Я не могу произнести ни единого слова, поэтому просто киваю. Я все еще хорошо помню, как моя мама кричала владельцу похоронного бюро, полицейскому детективу и вообще всем, кто ее мог слышать: "Как, я даже не смогу похоронить свою малышку? Я не смогу устроить ей надлежащие христианские похороны?"
Я прокашливаюсь. Букс был прав, когда говорил, что нельзя поручать проводить расследование преступления тому, у кого в результате этого преступления пострадал близкий человек. И мне совсем не хочется, чтобы меня потом приводили в качестве отрицательного примера.
- Итак, пожар - это нечто вторичное, - говорит Денни. - Он не устраивает пожары ради сильных ощущений. Он маскирует ими свои преступления. Именно это вы хотите сказать?
Я снова прокашливаюсь.
- Да, именно это я и хочу сказать. На то, что он делает, требуется время. Поэтому он выискивает людей, которые живут в одиночестве. Именно таких людей он может тем или иным способом полностью подчинить своей воле и без особой спешки их прикончить. Ну а после этого он поджигает спальню. Он знает, что в наше время пожарные могут приехать всего лишь через несколько минут после начала пожара. Для него не важно, спасут они дом или нет. Главное для него - это чтобы жертва сгорела еще до того, как приедут пожарные.
Все молча размышляют над моими словами. Я не уверена, что убедила кого-либо в том, что мы имеем дело с убийцей, но теперь все они понимают, что есть серьезные основания продолжать данное расследование.
- И с чего же мы начнем? - спрашивает Денни.
- Мы начнем с того места, где он живет, - говорю я. - Это где-то на Среднем Западе.
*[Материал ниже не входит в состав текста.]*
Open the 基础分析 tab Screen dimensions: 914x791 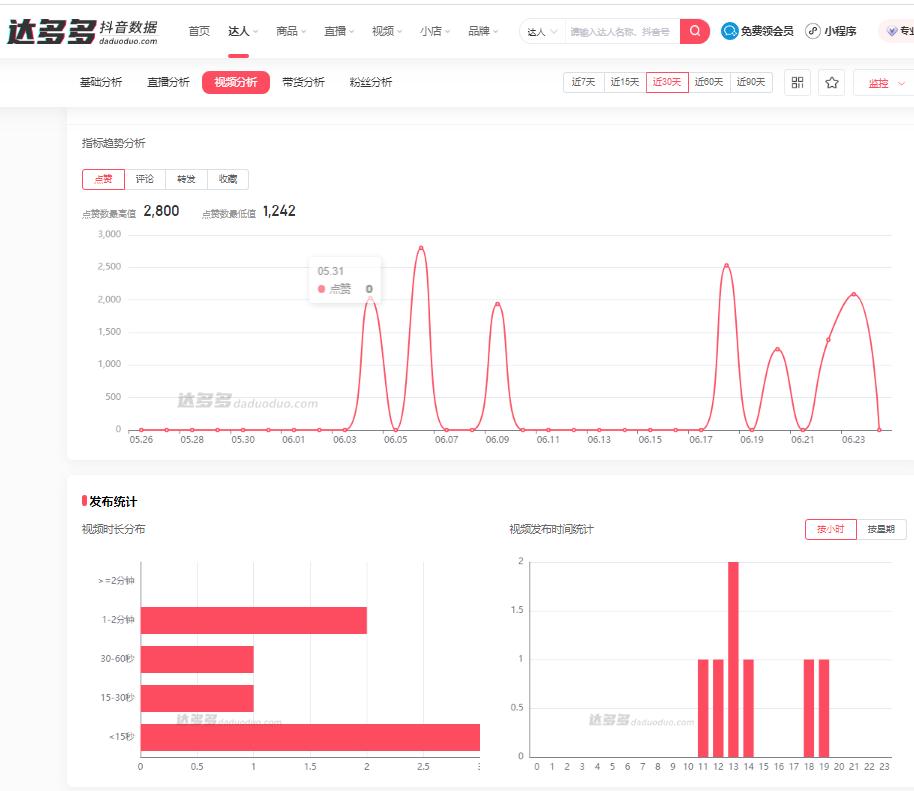101,83
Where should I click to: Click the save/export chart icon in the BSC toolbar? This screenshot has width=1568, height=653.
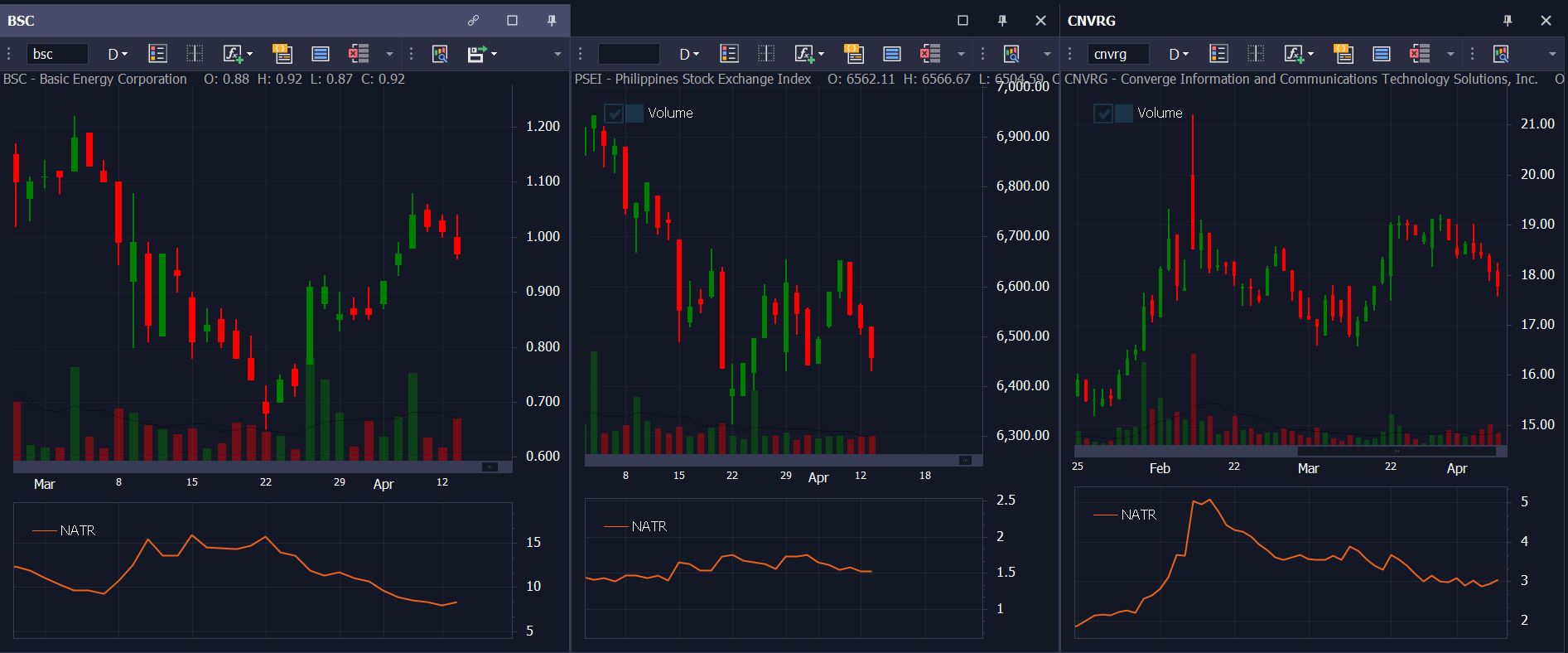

Если бы я билась об заклад, то сделала бы ставку на Город ветров. Поэтому пакуйте вещи. Мы отправляемся в Чикаго.
22
"Сеансы Грэма" Запись № 6 30 августа 2012 года
Ну что ж, я полагаю, что формально это может считаться отдельным сеансом. Сейчас уже за полночь, и, получается, наступил четверг. Какой замечательный это был день, не так ли?
Нет, не замечательный? Ничего особенного? Ну что ж, ребята, поскольку у меня хорошее настроение, я отвечу на вопросы, поступившие в мой почтовый ящик.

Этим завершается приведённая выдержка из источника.